After Hill’s speech, the Rural Life Conference was dedicated to Kenneth J. Lee Sr., who served as the Natural Resources Conservation Service’s (NRCS) liaison with UAPB and Arkansas Land and Farm Development Corporation (ALFDC). He was honored for his contributions to the School of Agriculture, Fisheries, and Human Sciences at the University of Arkansas at Pine Bluff.
He recruited students, monitored projects, conducted and attended workshops, and updated UAPB and ALFDC on Farm Bill and agency changes. He also developed and managed agency programs and policies.
“This is a major honor,” Lee said. He went on thank God and his family, saying that “I couldn’t do it without them.”
He thanked UAPB for honoring him with the award and providing him with the education needed to accomplish great things. He thanked the USDA and NRCS for putting him in a position to accomplish great things for the university.
Following the dedication, conference attendees participated in a variety of workshops pertaining to soybean and rice production, vegetable production, food safety, business and marketing resources, etc.
Attendees gathered for a luncheon, followed by the second guest speaker Alton Thompson, Executive Director of the Association of 1890 Research Directors.
Thompson emphasized the importance of innovation and creativity during changing times.
“In order for farmers, families, and people in the rural communities to adapt to changing times, creativity and innovation will be our only sustainable, competitive advantage in the future,” Thompson said.
He explained the Country Life Commission, created by President Theodore Roosevelt, and how it still has an impact on rural life. The commission was the first major effort to improve the well-being of rural people and to make recommendations on what the federal government should be doing.
“Roosevelt knew that there were rural/urban differentials,” Thompson said. “The rural quality of life is behind the urban quality of life, and we need to focus scientifically on the rural quality of life and the rural prosperity.”

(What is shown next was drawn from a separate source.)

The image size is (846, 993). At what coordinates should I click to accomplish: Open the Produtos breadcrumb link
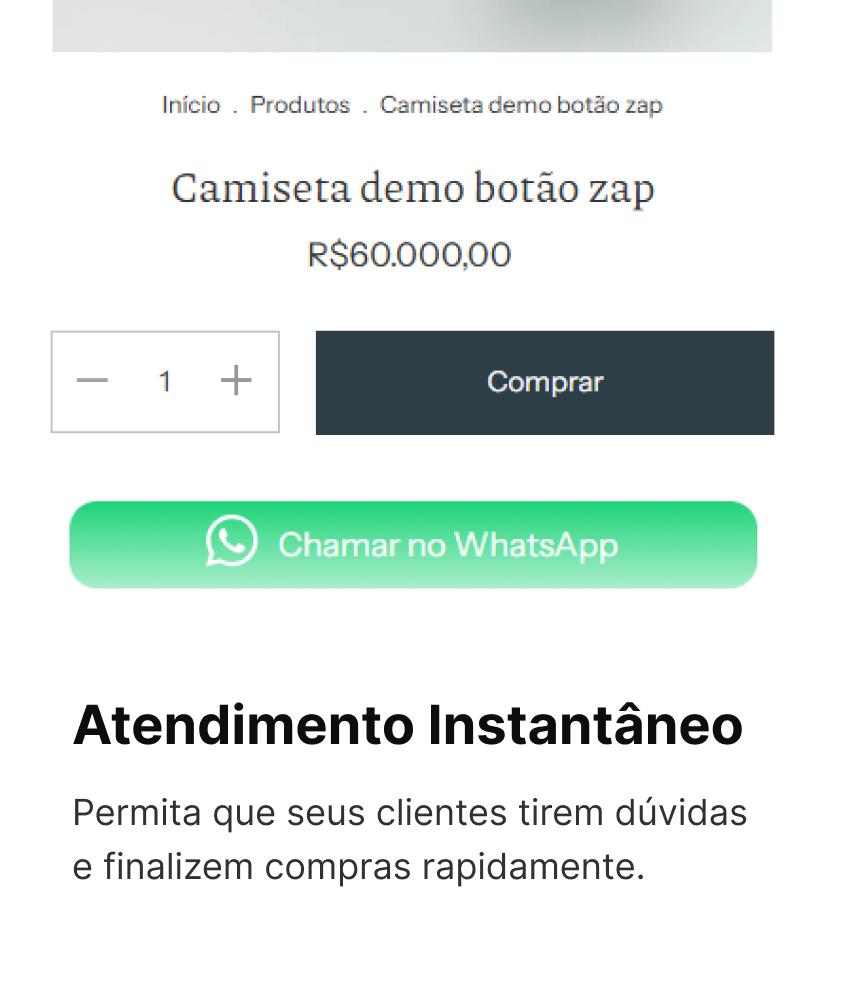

He said that the government has tried to improve the quality of life in rural areas with electricity, roads, and water sewage systems being very successful. Problems such as unemployment, inadequate housing, poor healthcare, poverty, broadband, and other electronic technologies have seen little progress despite the money and effort.
“The Country Life Commission viewed education as very important,” Thompson said, adding that the commission viewed education as the heart of the problems and the solutions in country life.
He used a quote from the commission to express the views on education: “All difficulties resolve themselves in the end to the question of education. The commission judge rural schools to be in a state of arrested development, making it largely responsible for ineffective farming.”
Thompson said that since farming is dependent upon education, if the education is in arrested development and inadequate, the farming will be in that same condition. He offered the resolution of improving the education to improve the rural quality of life.
Thompson encouraged the idea of the creative, innovative people at UAPB connecting with the creative, innovative people of the rural community. He made the audience aware of the changes that could be implemented if people worked together as a team.
He ended his speech by encouraging attendees to take some time each day to think things through for themselves, and to think of ways to make life better for themselves and others. “We cannot solve our problems with the same thinking we used to create them,” Thompson said. “Take some time to think about the future, and do not let the noise of other people’s opinion drown out your inner voice.”